(Work task)
Of the entries below, return exactly those lines that fall between the one containing "Click the Fat premium crown icon" and the one containing "Image resolution: width=640", the two end lines included.
Start of Records for this exercise
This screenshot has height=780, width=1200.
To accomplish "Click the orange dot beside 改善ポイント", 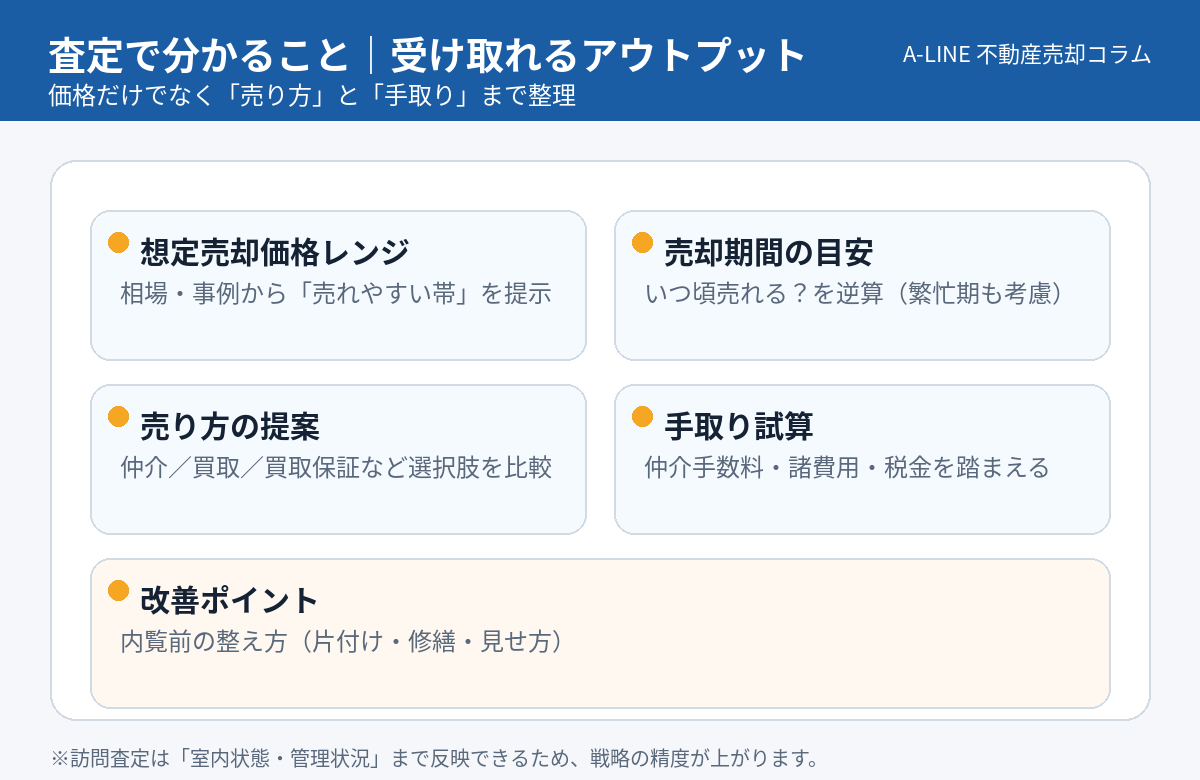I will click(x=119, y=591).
End of Records for this exercise
Start of Records for this exercise
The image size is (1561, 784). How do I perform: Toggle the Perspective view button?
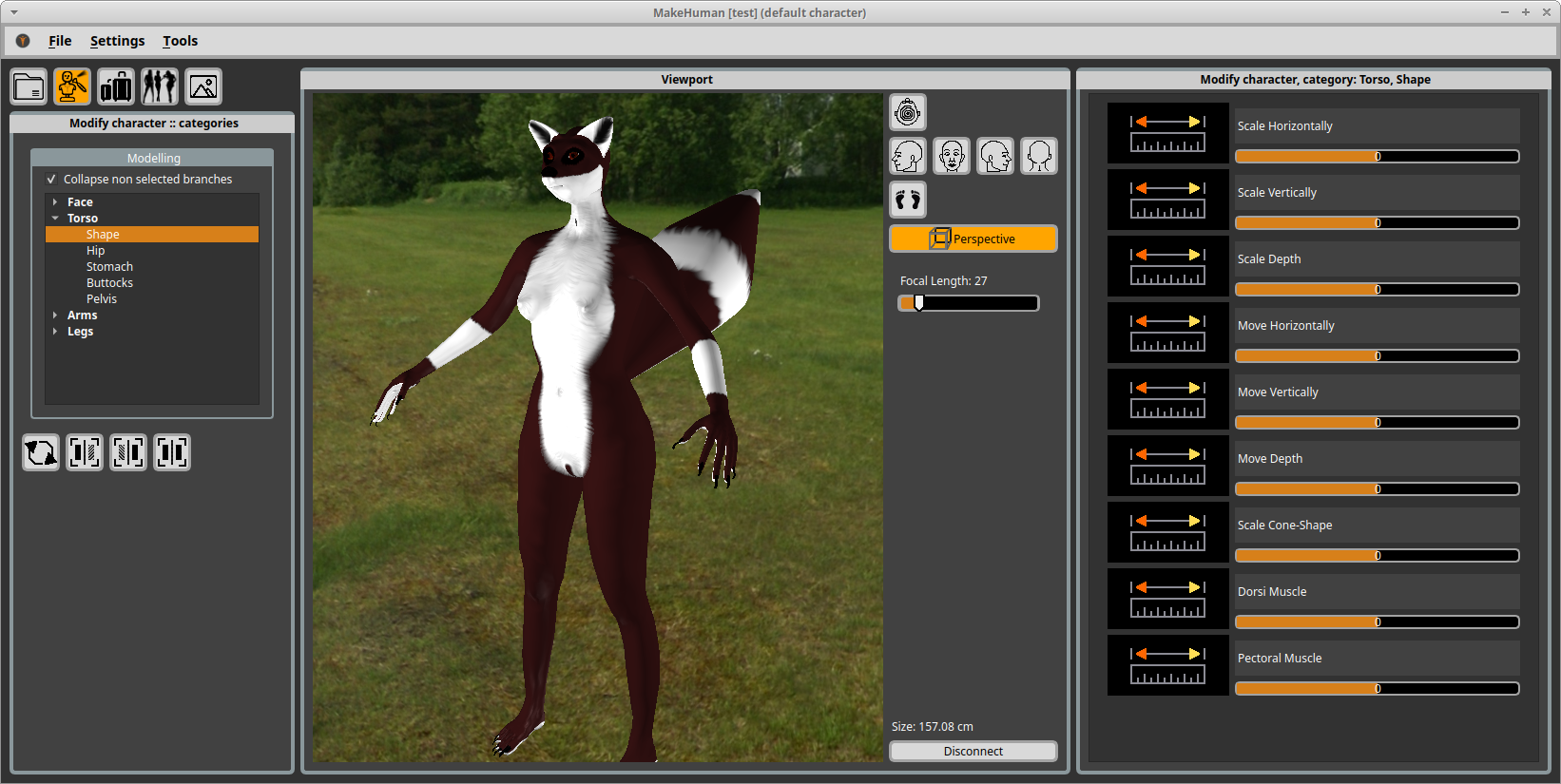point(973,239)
End of Records for this exercise
Start of Records for this exercise
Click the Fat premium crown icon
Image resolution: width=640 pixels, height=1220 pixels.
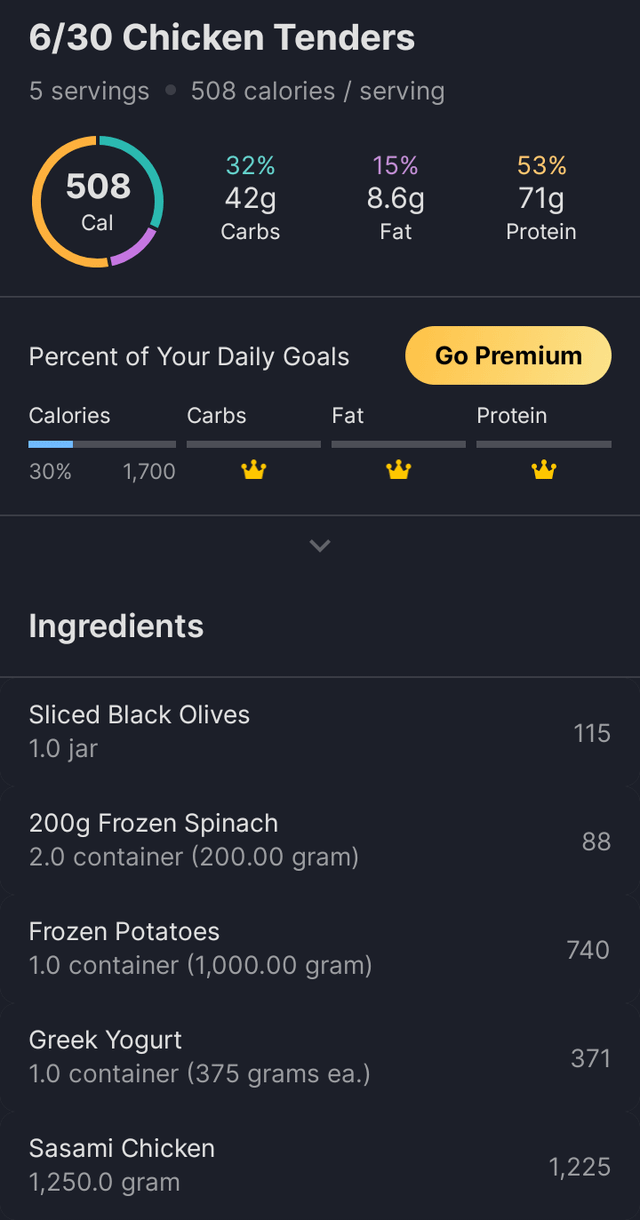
End of Records for this exercise
(The answer)
Click the Fat premium crown icon
Image resolution: width=640 pixels, height=1220 pixels.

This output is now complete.